Methodological Strengths

  • Use of two randomized placebo-controlled trial datasets with invasive ventilation, enhancing internal validity.
  • Population PK modeling with individual parameter estimation and mixed-effects analyses across multiple clinical endpoints.

Limitations

  • Post-hoc design with modest sample size (n=53) limits causal inference and power.
  • Heterogeneity in dosing routes (oral vs. intravenous) and duration may introduce confounding.
  • Potential residual confounding from critical illness severity and concomitant medications.

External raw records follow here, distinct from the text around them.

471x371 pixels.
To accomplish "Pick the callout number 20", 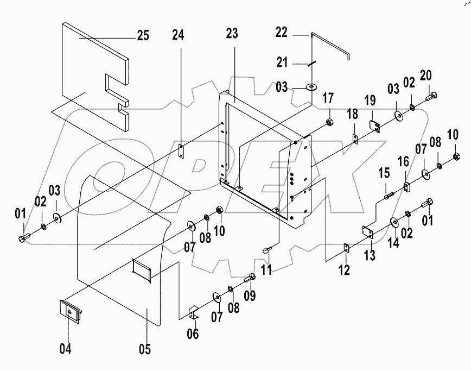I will [x=426, y=74].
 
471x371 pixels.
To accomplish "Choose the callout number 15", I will [x=384, y=173].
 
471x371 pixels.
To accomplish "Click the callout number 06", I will [x=193, y=332].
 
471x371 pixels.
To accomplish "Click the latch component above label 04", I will [x=70, y=312].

Future Directions: Prospective, pre-specified exposure-response trials focusing on unbound concentrations and protein binding dynamics in ICU populations, with harmonized dosing routes and therapeutic drug monitoring frameworks.

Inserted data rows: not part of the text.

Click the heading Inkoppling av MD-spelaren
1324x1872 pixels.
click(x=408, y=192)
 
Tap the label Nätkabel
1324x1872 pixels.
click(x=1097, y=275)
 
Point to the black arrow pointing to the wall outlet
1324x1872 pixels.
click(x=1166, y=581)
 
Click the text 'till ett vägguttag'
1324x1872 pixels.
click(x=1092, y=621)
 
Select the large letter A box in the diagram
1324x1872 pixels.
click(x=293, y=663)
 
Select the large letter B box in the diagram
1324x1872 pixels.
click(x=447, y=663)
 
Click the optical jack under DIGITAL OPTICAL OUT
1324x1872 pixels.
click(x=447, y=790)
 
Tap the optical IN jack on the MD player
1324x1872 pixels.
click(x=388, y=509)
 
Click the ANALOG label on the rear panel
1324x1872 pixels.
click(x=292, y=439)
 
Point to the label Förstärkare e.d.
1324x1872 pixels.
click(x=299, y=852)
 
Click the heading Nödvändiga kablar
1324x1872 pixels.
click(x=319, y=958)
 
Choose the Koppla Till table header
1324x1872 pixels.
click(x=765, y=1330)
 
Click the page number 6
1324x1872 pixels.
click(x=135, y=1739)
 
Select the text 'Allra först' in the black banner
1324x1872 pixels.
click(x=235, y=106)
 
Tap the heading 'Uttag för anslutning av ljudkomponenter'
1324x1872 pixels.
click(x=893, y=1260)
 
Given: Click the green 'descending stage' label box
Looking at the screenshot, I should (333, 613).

INTRODUCTION: Imatinib, initially approved for chronic myeloid leukemia (CML) and gastrointestinal stromal tumors (GIST), was investigated in two randomized placebo-controlled trials for its potential effect on COVID-19-related ARDS (C-ARDS). A known relationship between imatinib concentrations and effectiveness exists in CML and GIST, but this is uncharacterized in critically ill C-ARDS patients, where standard dosing may not be suitable. AIMS: This study aims to explore the association between unbound imatinib, total imatinib, and total N-desmethyl-imatinib exposure with clinical outcomes in critically ill C-ARDS patients. METHODS: This post-hoc analysis included C-ARDS patients from the CounterCOVID and InventCOVID trials, all requiring invasive ventilation. In the CounterCOVID trial, patients received 800 mg imatinib on day 1, followed by 400 mg once daily for 9 days. In InventCOVID, the dose was 200 mg intravenously twice daily for 7 days or until ICU discharge. A pharmacokinetic (PK) model simulated the concentration-time profiles of total imatinib (T), unbound imatinib (U), and the sum of total imatinib plus its metabolite desmethyl-imatinib (PM). PK samples were used to estimate individual PK parameters, after which associations with clinical outcomes (WHO score, P/F ratio, ICU stay, ventilator-free days, and mortality) were tested using linear mixed models and regression analysis. RESULTS: Data from 53 patients revealed that critically ill patients reached higher total imatinib exposure but similar unbound imatinib exposure compared to others. Critical illness and concurrent treatments influenced imatinib exposure. No clear exposure-response relationship was found between imatinib exposure and clinical outcomes. CONCLUSION: Although critical illness was linked to higher imatinib exposure, no exposure-response relationship was found. Disease severity may have also impacted the drug's effectiveness, suggesting that ICU patients may require adjusted dosing. Future clinical studies of repurposed drugs should focus on exposure-response relationships to better understand optimal dosing in new patient populations, particularly for highly protein-bound drugs. TRIAL REGISTRATION: ClinicalTrials.gov Identifier: NCT04794088, registered 11 March 2021. European Clinical Trials Database (EudraCT number: 2020-005447-23).